I suppose you could say it’s been years in the making: a gathering of friends old and new within hugging distance.

 

(in)courage and Lifeway have teamed up to bring (in) real life: FRIENDED, “an event for women that unpacks what makes healthy friendships tick.” OF COURSE, our greatest hope is that you can come in person, but because we care so deeply about community, relationship, and the ways women need one another, event planners are offering a simulcast option. The upside? You can bring #inRL to your church, or, if you’re game for the coziest option of them all, from the comfort of your home! The downside? I won’t get to meet you face to face. Boo. Hiss.

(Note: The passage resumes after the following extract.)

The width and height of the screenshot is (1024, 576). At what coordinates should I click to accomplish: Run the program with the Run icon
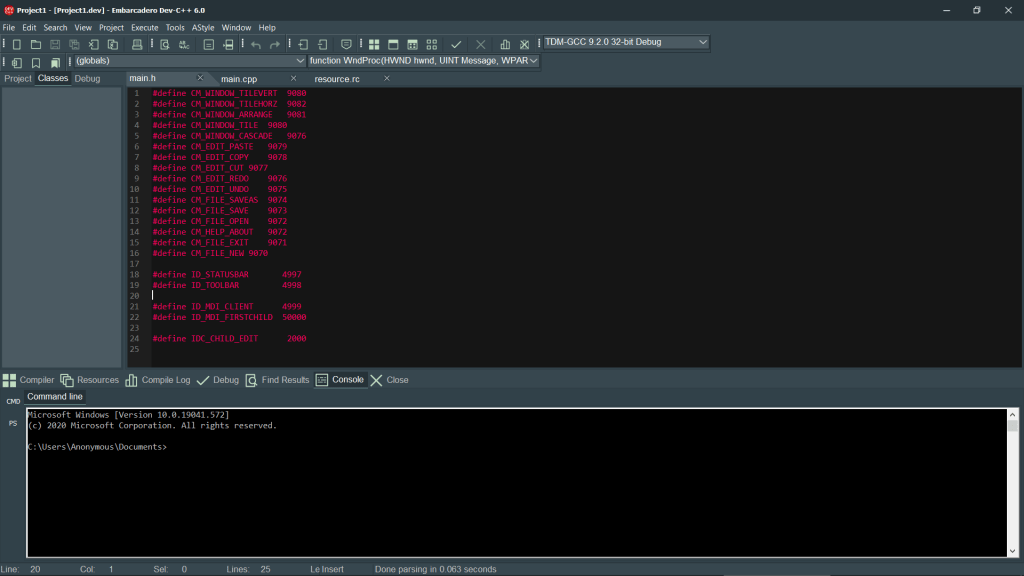tap(481, 44)
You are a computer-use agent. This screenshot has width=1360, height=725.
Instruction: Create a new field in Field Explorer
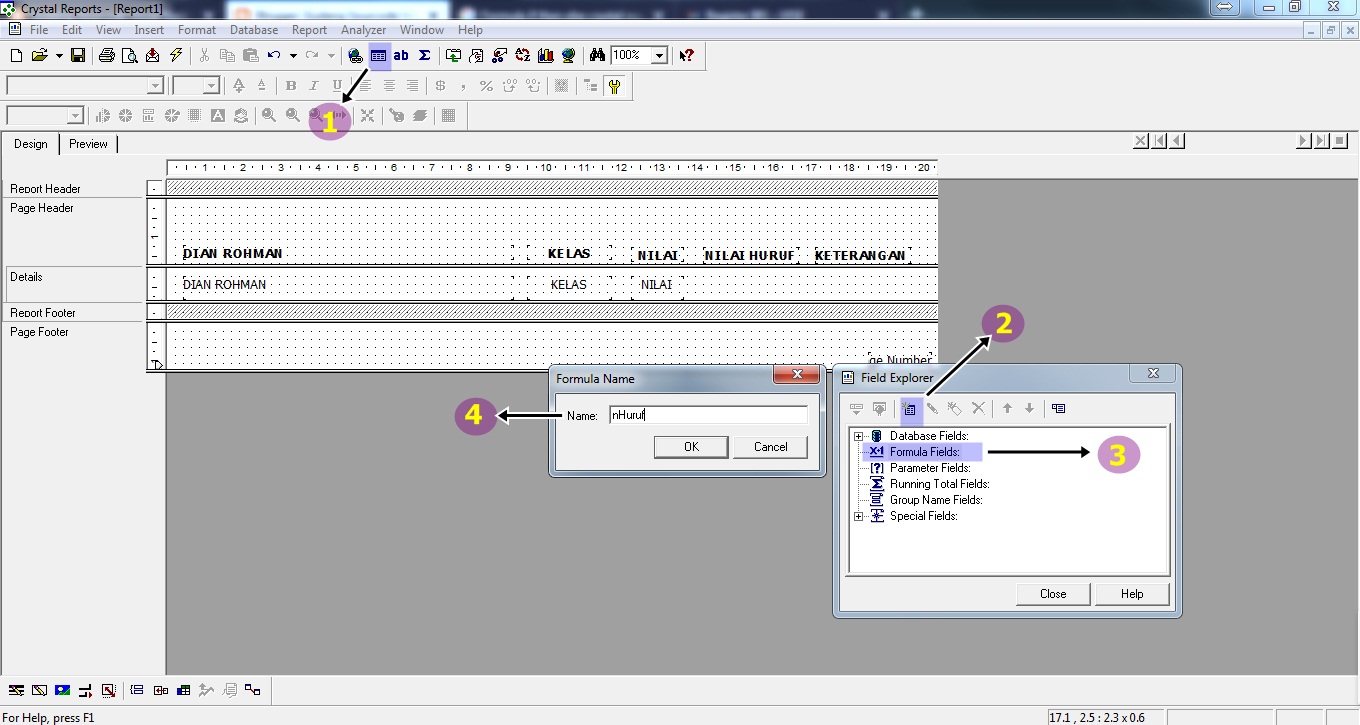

Featured speakers include Lisa-Jo Baker, Chrystal Hurst, and Annie Downs; Meredith Andrews will lead worship; and Jamie Ivey, host of The Happy Hour podcast, will emcee. I’m thrilled to join a panel of real-life friends and fellow incourage writers (Holley Gerth, Jennifer Lee, Aliza Latta, Jen Schmidt, Kristen Strong, and Alia Joy Haganbach); we’ll all be sharing a message of hope and encouragement as it relates to friendship, practical calls to action, and personal testimonies about the beauty and brokenness we’ve all experienced with friends.

This is an event like no other, one that will have you looking inside and out, and most important of all, looking up to the One who designed us to be in community with one another.

 

It’s going to be special, y’all, and it’s very affordable as far as conferences go (in Nashville AND the simulcast). Please decide right now that you want to take part, whether in Nashville, at your church, or even from home with a few friends. Click the (in) real life: FRIENDED website to find out everything you need to know for each option (plus a bonus add-on for Friday night if you’re able to get to Nashville!).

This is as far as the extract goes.